L'incubo è diventato realtà: l'Eurozona è in deflazione. Dopo oltre cinque anni, i prezzi al consumo sono infatti scesi in dicembre dello 0,2% (a quota zero invece in Italia). Inevitabile, visto il fortissimo calo subìto dalle quotazioni del petrolio, il cui valore si è più che dimezzato rispetto a 110 dollari del giugno 2014. Ora il barile fatica a mantenersi sopra la linea di galleggiamento dei 50 dollari, e in assenza di misure di contenimento da parte dell'Opec, al momento non all'orizzonte (il Cartello ha smentito ieri le indiscrezioni sulla convocazione di una riunione d'emergenza), è verosimile una prosecuzione della parabola discendente. Con due possibili conseguenze: una benefica per la domanda interna, che potrebbe tuttavia essere annacquata dal mini-euro, schiacciato ieri a quota 1,18 dollari, il minimo da ben otto anni e il 15% circa in meno rispetto al picco del marzo scorso; una negativa a causa dell'ulteriore raffreddamento dell'inflazione che, tra l'altro, sarebbe poco desiderabile per i Paesi alle prese con un già complicato processo di aggiustamento di risanamento dei conti pubblici. È ciò che la Bce vuole evitare per scongiurare il pericolo che Eurolandia si avviti in quella spirale deflazionistica che ha tagliato le gambe al Giappone.

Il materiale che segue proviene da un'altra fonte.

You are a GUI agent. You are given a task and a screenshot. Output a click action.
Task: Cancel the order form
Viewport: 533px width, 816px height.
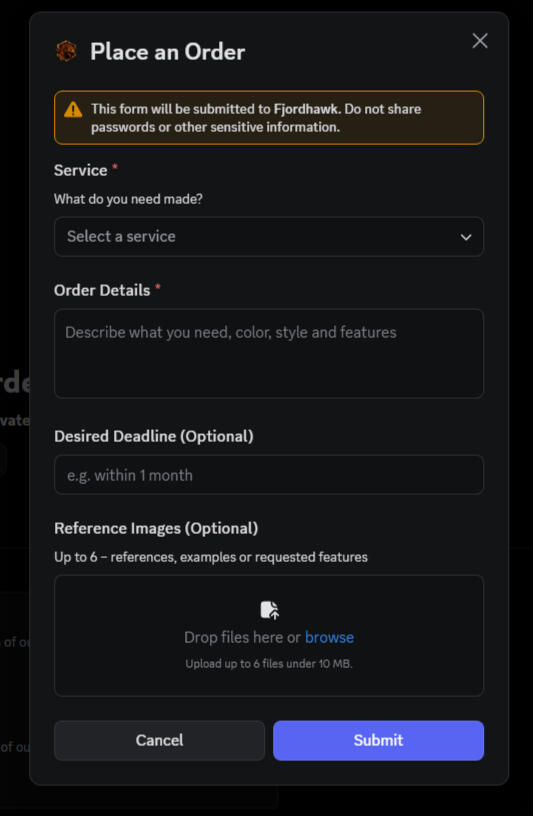(159, 740)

Non a caso, il dato sui prezzi diffuso da Eurostat ha alimentato le attese per il varo di un piano di acquisti di titoli di Stato (e non solo) da parte della banca centrale guidata da Mario Draghi, in occasione della riunione del prossimo 22 gennaio. Le Borse si sono tuttavia mantenute caute (Milano, in calo dello 0,11%, è stata l'unica piazza a chiudere in rosso) anche a causa dei timori legati alla possibile ristrutturazione del debito greco. L'altra fonte di preoccupazione resta il petrolio: ieri mattina anche il Brent è scivolato sotto i 50 dollari per la prima volta dal maggio 2009. Fenomeno che sta inducendo la Federal Reserve a temporeggiare: «Improbabile un rialzo dei tassi prima di aprile», si legge infatti nelle minute dell'ultima riunione, diffuse ieri sera.

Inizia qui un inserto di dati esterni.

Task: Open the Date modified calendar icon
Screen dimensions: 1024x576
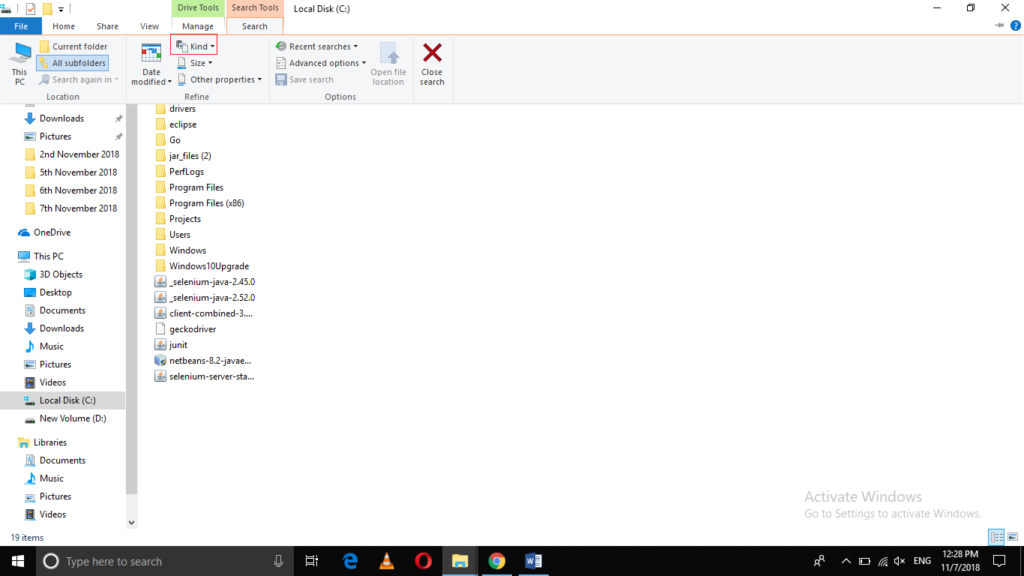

Le condizioni per rompere quello che finora è stato un autentico tabù che ha impedito a Francoforte di seguire la strada già tracciata dalla Fed, dalla Bank of England e dalla Bank of Japan, sembrano comunque esserci. Nonostante la Commissione Ue abbia minimizzato, parlando di «segno negativo provvisorio», la discesa sottozero dell'inflazione, Draghi sa bene che nello scenario macroeconomico attuale sono pochi i margini per ridare un po' di colore ai prezzi. Se i mercati danno ormai quasi per scontato il lancio imminente del quantitative easing in salsa europea, resta ancora qualche tassello fuori posto a rendere non del tutto risolto il puzzle. Lo scontro con la Bundesbank, contraria a misure estreme che potrebbero indurre i governi a differire le riforme strutturali, non pare ancora essere terminato. Nei mesi scorsi, Draghi ha più volte sottolineato di godere di una «maggioranza confortevole» all'interno del board. Nulla, insomma, gli vieterebbe di procedere con il QE. Ma se l'ex governatore di Bankitalia riuscisse a presentarsi all'appuntamento del 22 gennaio forte del consenso dei tedeschi, è evidente che il bazooka acquisirebbe tutta un'altra forza.

L'altro punto di incertezza riguarda le elezioni in Grecia: cadono appena tre giorni dopo la riunione della Bce e potrebbero essere un elemento tale da condizionare le scelte di Draghi alla luce della probabile affermazione del partito della sinistra radicale Tsipras.